“O que sinto é grandioso, intenso, mas que posso suportar sem dividir, ou confessar…”, Leia e saiba mais:

A mão encarcera em estreita cumplicidade a caneta, entre os dedos, que trepida na pauta do caderno! Entre sustos e sobressaltos, a decisão a ser tomada, acabo delineando sobre as linhas o que ainda não é a verdade do sentimento, mas que se organiza prestes a se tornar enredo.

O que sinto ainda não é a história liberta, peito aberto no arfar loucamente; deixar-se levar levemente como folhagem seca, em balé inesperado, no sussurro de uma ventania, que se espalha e espalha o que tento guardar, como segredo de amantes.
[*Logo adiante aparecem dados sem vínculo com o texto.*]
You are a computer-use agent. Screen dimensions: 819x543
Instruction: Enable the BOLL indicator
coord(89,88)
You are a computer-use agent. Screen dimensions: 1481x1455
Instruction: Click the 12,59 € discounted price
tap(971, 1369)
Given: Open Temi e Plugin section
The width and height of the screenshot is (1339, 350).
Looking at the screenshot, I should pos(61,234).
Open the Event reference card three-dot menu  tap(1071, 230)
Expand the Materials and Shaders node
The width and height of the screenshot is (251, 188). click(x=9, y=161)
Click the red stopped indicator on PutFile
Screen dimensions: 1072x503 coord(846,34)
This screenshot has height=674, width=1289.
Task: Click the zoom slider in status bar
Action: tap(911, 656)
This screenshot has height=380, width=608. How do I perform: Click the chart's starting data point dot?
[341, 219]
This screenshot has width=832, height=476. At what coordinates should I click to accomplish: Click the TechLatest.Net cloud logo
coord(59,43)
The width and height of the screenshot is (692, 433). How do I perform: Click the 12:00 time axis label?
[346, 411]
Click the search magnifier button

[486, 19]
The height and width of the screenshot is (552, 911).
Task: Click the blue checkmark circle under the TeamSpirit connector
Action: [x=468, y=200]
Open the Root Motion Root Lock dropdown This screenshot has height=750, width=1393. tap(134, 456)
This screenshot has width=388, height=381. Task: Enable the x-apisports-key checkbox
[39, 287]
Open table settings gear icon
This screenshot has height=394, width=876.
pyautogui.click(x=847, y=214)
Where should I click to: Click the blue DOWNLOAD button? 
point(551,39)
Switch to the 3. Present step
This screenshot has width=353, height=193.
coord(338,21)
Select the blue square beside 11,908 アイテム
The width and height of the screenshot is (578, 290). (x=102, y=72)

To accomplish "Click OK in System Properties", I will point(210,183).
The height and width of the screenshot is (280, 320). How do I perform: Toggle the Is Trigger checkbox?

A tempestade se anuncia em cores negras e cinzas, prometendo revelações dos intrincados da memória (onde eu e você permanecemos guardados um para o outro).

Absurdo surdo silêncio grandioso que se torna ofensa a quem tanto deseja uma confessável história de amor. A história só é possível no espaço comprimido da intimidade a dois.

O que sinto é grandioso, intenso, mas que posso suportar sem dividir, ou confessar, porque seria absurdo e incompreensivelmente obsceno aos olhares e ouvidos dos amantes, levianos desapegados do verdadeiro amor!

O que sinto é pouco ou nada. Inconfessável, certamente.

O que sinto poderá ser a saudade que guia a caneta que se equilibra na tênue linha do caderno em pauta. Mas ainda não é história e temo que nunca venha a ser. Te libertei desse infortúnio, outras vezes tão desejado infortúnio.

A saudade é minúscula diante da imensa dor que a provoca, ainda mais quando ela não pode ter nome: anônima, apócrifa, sem história pra tecer.

A dor existe! A saudade existe! Mas você, que é o amor nessa ausência, é a maior das ausências para quem não devo confessar esse amor diante do que sou, que ultrapassa, em muito, minha capacidade de suportar “um eu sou o que sou”.